There are many pathways that lead to addiction. More and more people recognize that trauma, emotional disturbance/mental illness, and inability to cope with challenging life events can lead one to turn to substances. I conceptualize this as turning towards alcohol or drugs to experience pleasurable emotions not accessible when sober, or using them as an escape from painful emotions. There is also a growing group of individuals who have become addicted to medications prescribed by their doctor (such as Oxy, Xanax, Codeine, Adderall, etc.) and transition to illicit drugs (such as heroin) that are cheaper and more accessible.
Regardless of how someone becomes addicted to a substance, the process of addiction in the brain looks the same. Addiction changes the brain. Built into our brains is this fantastic little area that ensures the survival of the species, called the reward center. The reward center is responsible for pleasure and involves the release of the neurotransmitter dopamine. Dopamine is not only responsible for producing pleasure, but also plays a large role in motivation, learning, and memory.
When someone uses heroin, for example, there is an immediate release of dopamine in the brain (at a much higher level than what can be reached by natural means- although over time dopamine production and re-uptake is negatively affected leaving people desperate to try to achieve the same initial high). The instant gratification becomes reinforcing, so much so that the brain becomes hijacked by the addiction and all motivation is shifted towards continued use. The brain starts to develop associations with the reward center activation produced by the drug, leading to the development of emotional (i.e. depression, anxiety, despair) and sensory (sights, sounds, smells, places, people) triggers that prompt intense cravings. Remember Pavlov’s dog? Pavlov would ring the bell before serving the dog a delicious steak, and eventually through learning/association the dog would start to salivate just by hearing the bell, even when no steak was in sight? Same concept.
Dr. Paul Earley (consultant for RiverMend Health, the parent company of Malibu Beach Recovery Center) coined the term “addict brain” to describe how addiction rewires the brain and changes one’s thinking, motivation, learning, and behaviors to support ongoing use. Neural circuits that produce compulsion (wanting/craving) are activated, repetitive automatic behaviors are established, and the conscious interpretation of reality is hijacked.

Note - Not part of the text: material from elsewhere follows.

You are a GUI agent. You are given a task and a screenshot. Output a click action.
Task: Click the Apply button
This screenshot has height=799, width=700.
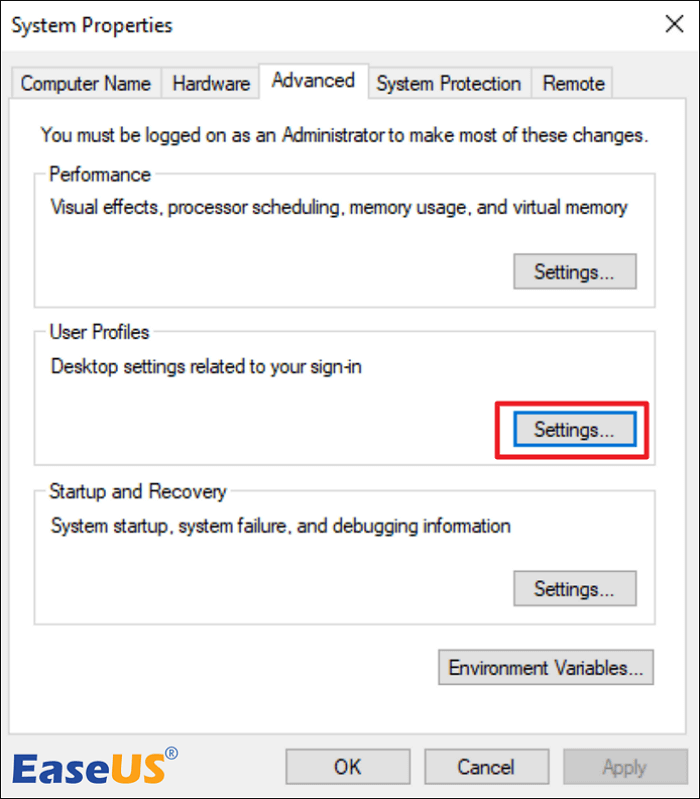pos(624,767)
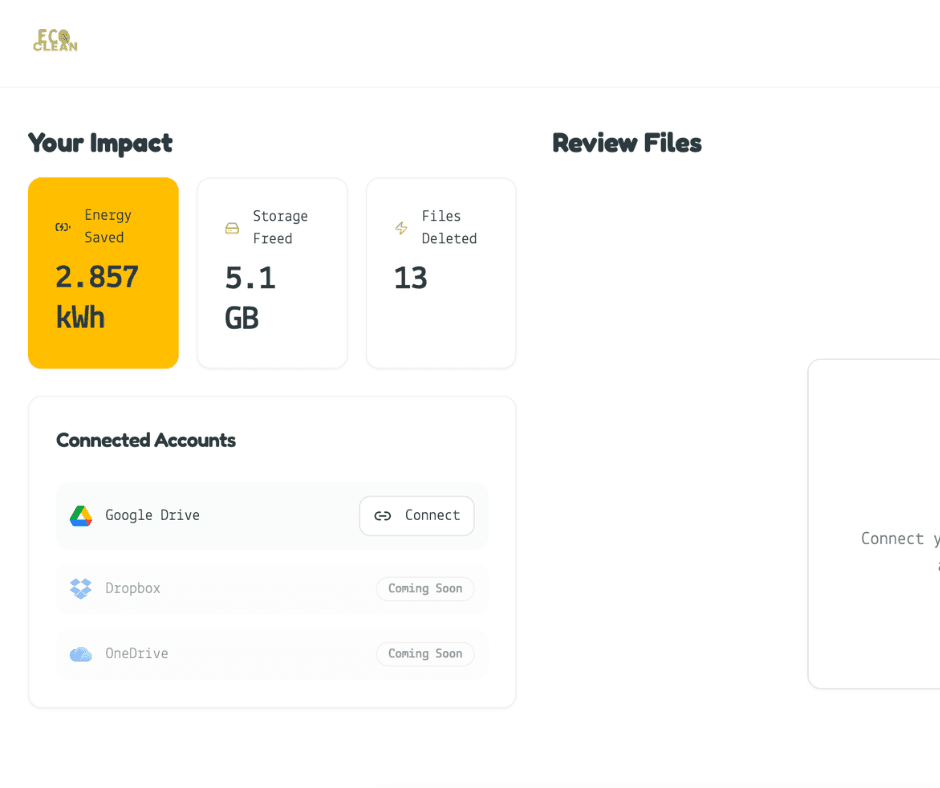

Once addiction is established, the brain runs on autopilot to support the addiction. What this looks like to outsiders: continued use despite significant negative consequences, denial, minimization of problems related to the addiction, romanticizing the substance, cravings, manipulation, lying, and automatic behaviors directed towards using (aka the “moral deficits” or “character flaws” we see). Addict brain impairs higher executive brain functions like judgment, decision-making, and impulse control. At this point, the brain is functioning in a manner that takes choice out of the equation. “Just stopping” is not an option given the rewiring of the brain. You’re asking someone to do something they are simply not capable of doing on their own.
This is where treatment comes into play.
I could go on and on about the different treatment approaches for addiction, but the core components of treatment involve:
- Containment- The individual needs to be in a setting where he/she can get sober and stay sober. This is best accomplished when access to the substance is denied.
- Developing recovery skills- This involves understanding triggers and learning how to manage cravings. Relapse prevention plans are a large part of this. FYI- relapses do happen, its a normal part of the recovery process, and does not doom someone from achieving long-lasting sobriety.
- Accessing emotions and addressing core emotional issues- this is where the relational work comes into play. Addiction does not occur in a vacuum.
- Developing healthy body, healthy mind, and healthy spirit (we use nutrition, exercise, yoga, and psychotherapy)
- Developing a support system
- Maintaining ongoing treatment and/or support
There is a nationwide epidemic of addiction that is stealing our family members, our lovers, and our best friends. The only hope in taking down this epidemic is to change the discourse on the topic, and to make sure that people have accurate information removed of prejudice and judgment.